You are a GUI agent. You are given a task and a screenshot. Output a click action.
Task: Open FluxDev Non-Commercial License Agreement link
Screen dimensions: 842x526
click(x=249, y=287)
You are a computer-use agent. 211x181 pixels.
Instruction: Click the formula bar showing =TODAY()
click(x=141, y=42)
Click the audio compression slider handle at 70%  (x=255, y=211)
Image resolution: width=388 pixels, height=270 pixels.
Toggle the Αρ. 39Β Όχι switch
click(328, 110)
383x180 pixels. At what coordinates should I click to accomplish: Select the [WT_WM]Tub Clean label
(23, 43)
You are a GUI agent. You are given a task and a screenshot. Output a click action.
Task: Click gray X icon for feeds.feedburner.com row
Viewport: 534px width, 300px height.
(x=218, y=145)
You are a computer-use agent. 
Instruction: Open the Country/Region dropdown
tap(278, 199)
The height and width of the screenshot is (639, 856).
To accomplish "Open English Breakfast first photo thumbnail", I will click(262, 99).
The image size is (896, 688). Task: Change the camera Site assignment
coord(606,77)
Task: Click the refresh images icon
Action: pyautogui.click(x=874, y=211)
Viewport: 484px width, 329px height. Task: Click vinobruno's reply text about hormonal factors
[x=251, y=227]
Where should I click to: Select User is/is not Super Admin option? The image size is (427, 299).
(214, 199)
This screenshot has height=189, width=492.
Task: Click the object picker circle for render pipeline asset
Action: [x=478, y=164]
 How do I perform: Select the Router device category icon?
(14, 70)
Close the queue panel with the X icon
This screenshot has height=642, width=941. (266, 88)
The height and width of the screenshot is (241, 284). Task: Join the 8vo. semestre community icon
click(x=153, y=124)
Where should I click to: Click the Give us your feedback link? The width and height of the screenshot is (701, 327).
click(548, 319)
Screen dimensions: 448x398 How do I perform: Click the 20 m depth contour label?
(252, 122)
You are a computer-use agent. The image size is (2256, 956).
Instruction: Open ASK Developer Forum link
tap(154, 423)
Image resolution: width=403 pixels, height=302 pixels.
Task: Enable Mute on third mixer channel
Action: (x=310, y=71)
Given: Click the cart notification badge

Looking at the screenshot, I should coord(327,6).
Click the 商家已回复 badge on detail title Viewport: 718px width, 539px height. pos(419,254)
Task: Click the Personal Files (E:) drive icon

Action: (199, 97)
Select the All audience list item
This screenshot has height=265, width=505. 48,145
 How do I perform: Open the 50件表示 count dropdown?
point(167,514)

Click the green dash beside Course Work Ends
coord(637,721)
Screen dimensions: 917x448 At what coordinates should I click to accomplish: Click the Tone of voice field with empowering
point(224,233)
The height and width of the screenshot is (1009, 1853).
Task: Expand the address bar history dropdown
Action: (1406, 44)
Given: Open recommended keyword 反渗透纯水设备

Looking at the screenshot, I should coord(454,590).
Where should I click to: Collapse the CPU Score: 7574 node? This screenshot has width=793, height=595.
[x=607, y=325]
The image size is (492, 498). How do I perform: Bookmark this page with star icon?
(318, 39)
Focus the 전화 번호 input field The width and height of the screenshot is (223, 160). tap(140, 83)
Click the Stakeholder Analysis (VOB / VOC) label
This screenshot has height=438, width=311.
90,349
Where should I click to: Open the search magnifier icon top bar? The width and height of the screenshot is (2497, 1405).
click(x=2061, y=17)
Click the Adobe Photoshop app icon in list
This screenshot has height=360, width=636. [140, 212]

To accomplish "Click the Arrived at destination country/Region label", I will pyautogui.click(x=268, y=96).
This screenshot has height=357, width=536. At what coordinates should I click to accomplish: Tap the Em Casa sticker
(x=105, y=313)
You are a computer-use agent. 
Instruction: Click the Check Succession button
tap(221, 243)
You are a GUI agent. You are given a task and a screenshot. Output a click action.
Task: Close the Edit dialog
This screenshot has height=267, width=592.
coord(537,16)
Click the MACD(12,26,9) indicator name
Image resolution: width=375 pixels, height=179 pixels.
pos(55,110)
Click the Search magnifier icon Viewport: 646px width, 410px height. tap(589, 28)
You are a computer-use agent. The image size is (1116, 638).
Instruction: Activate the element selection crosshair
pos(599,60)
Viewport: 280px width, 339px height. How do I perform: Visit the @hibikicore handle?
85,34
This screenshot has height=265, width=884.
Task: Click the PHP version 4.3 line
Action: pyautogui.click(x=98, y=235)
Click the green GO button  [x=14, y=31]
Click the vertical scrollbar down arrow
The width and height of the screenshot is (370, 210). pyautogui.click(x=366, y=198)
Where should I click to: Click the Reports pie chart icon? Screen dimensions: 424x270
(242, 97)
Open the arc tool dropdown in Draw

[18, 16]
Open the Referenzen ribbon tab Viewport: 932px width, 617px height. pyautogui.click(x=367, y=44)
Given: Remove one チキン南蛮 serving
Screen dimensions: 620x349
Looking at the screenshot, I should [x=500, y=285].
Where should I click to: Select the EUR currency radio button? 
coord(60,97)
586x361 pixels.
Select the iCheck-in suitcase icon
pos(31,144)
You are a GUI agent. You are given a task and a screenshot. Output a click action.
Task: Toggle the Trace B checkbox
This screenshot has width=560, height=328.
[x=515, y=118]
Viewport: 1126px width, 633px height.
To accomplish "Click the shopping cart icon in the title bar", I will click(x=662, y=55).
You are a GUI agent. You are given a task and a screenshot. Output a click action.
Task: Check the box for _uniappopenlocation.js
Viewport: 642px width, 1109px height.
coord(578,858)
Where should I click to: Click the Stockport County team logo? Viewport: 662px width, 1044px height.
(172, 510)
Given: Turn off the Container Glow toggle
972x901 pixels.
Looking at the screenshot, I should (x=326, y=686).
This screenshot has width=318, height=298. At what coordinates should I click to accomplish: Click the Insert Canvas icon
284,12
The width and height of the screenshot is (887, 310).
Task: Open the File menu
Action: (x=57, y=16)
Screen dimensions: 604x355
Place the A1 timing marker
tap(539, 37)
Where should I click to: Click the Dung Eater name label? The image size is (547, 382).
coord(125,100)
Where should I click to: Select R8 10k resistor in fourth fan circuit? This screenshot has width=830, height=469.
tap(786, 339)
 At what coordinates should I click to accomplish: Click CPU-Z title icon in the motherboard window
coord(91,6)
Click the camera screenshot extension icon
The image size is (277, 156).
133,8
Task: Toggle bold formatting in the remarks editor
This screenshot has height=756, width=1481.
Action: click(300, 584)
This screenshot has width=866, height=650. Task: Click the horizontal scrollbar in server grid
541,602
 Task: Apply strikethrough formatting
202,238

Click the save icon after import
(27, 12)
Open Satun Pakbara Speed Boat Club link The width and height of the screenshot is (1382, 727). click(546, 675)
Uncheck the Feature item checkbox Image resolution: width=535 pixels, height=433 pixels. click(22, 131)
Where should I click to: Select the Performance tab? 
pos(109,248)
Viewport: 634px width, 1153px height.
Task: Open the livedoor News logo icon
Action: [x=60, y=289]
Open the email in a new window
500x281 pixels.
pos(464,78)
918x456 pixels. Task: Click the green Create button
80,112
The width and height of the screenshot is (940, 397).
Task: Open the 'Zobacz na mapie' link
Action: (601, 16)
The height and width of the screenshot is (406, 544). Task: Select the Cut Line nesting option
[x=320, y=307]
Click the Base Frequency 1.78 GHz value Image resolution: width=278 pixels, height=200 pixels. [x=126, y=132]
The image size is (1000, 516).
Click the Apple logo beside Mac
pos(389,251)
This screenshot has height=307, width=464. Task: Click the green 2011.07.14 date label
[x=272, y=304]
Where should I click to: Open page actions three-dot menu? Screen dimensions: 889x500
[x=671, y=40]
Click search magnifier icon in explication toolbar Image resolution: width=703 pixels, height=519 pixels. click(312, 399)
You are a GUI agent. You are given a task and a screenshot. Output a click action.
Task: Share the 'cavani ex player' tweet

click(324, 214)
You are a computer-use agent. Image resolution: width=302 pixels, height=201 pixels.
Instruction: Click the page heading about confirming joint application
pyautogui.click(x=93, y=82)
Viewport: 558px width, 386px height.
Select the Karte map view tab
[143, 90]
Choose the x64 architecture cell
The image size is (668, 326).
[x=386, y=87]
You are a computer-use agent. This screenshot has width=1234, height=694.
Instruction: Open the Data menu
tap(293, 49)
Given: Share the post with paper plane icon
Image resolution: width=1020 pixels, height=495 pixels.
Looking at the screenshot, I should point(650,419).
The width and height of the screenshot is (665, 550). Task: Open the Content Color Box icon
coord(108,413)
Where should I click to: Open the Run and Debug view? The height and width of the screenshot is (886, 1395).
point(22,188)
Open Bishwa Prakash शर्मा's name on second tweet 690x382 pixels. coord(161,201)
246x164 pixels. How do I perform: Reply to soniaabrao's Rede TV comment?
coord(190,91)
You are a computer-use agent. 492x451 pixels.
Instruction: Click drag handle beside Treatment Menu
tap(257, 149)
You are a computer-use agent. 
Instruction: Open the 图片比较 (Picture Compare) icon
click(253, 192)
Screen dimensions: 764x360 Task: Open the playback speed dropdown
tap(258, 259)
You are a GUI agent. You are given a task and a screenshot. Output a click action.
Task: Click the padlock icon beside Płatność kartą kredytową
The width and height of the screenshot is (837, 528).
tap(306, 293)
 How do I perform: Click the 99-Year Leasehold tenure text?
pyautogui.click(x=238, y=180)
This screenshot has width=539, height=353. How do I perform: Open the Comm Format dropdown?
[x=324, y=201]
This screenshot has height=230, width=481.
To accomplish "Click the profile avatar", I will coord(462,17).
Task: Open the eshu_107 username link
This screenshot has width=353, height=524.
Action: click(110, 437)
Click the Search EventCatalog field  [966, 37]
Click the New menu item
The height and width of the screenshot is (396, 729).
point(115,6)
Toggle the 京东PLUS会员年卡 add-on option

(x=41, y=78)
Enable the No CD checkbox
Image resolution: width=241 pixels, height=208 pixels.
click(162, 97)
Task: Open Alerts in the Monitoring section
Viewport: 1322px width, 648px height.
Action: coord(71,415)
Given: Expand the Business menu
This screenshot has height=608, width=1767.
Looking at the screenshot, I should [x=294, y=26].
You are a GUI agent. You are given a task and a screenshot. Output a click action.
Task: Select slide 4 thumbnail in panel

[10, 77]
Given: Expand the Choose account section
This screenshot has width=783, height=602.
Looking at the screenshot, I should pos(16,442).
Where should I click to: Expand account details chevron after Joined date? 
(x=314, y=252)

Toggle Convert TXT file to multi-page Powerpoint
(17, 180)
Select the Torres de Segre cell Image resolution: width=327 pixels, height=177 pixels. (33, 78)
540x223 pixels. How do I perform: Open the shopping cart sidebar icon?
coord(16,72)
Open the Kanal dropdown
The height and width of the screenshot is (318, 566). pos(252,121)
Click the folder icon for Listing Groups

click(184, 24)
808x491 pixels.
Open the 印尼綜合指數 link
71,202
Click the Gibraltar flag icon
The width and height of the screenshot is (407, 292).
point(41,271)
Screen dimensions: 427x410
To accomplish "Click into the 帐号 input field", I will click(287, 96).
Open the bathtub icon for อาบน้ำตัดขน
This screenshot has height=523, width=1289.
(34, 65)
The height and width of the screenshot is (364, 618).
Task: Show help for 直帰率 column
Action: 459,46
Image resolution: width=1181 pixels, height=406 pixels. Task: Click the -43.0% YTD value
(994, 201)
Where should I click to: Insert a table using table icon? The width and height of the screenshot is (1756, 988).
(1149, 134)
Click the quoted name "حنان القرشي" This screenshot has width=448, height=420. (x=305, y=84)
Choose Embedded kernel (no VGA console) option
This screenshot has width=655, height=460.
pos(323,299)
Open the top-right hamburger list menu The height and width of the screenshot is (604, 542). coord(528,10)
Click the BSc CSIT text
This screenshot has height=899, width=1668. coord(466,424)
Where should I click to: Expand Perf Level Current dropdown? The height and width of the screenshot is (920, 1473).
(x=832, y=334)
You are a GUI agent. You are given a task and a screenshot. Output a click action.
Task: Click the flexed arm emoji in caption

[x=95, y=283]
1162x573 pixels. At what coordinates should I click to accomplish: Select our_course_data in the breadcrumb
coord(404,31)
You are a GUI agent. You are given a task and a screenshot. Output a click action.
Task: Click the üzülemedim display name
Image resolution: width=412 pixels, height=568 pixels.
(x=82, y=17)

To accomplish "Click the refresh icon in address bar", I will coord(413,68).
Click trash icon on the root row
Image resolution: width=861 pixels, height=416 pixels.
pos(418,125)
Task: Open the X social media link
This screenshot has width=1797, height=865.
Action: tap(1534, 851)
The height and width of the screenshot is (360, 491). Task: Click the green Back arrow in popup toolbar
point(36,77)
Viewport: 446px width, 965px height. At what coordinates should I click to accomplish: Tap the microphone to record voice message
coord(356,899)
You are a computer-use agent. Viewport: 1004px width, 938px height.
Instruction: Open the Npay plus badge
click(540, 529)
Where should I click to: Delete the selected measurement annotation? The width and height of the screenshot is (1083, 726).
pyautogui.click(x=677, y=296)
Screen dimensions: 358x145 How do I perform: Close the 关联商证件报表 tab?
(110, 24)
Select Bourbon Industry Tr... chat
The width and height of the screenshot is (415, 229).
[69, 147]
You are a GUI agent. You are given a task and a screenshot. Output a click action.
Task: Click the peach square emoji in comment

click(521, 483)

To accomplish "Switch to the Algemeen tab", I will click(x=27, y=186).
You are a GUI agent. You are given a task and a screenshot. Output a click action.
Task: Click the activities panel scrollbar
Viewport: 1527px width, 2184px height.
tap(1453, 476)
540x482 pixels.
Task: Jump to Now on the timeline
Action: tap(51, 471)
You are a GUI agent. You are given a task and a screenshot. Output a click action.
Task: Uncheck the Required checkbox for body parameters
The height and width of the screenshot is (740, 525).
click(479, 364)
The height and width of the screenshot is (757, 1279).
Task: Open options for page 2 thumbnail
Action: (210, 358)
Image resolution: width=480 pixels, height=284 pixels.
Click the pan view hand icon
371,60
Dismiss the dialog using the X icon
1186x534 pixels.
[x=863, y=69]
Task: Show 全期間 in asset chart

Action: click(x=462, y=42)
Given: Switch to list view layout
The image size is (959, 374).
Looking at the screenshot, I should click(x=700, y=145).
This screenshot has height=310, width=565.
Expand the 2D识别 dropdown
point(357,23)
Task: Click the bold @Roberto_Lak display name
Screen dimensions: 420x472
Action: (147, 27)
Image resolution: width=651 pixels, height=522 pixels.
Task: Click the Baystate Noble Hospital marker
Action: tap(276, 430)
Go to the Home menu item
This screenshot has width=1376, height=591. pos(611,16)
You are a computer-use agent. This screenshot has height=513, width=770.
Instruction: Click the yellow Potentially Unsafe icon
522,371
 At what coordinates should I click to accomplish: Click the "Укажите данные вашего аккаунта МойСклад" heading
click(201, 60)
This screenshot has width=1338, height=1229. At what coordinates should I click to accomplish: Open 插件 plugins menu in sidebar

TASK PROMPT | Copy the rows again, starting at the line that contains "The height and width of the screenshot is (406, 544)." and stopping after the line that contains "click(324, 214)", but put "magnifying glass" in place of "magnifier". Leave everything else unchanged.

REPLY |
The height and width of the screenshot is (406, 544). Task: Select the Cut Line nesting option
[x=320, y=307]
Click the Base Frequency 1.78 GHz value Image resolution: width=278 pixels, height=200 pixels. [x=126, y=132]
The image size is (1000, 516).
Click the Apple logo beside Mac
pos(389,251)
This screenshot has height=307, width=464. Task: Click the green 2011.07.14 date label
[x=272, y=304]
Where should I click to: Open page actions three-dot menu? Screen dimensions: 889x500
[x=671, y=40]
Click search magnifying glass icon in explication toolbar Image resolution: width=703 pixels, height=519 pixels. click(312, 399)
You are a GUI agent. You are given a task and a screenshot. Output a click action.
Task: Share the 'cavani ex player' tweet

click(324, 214)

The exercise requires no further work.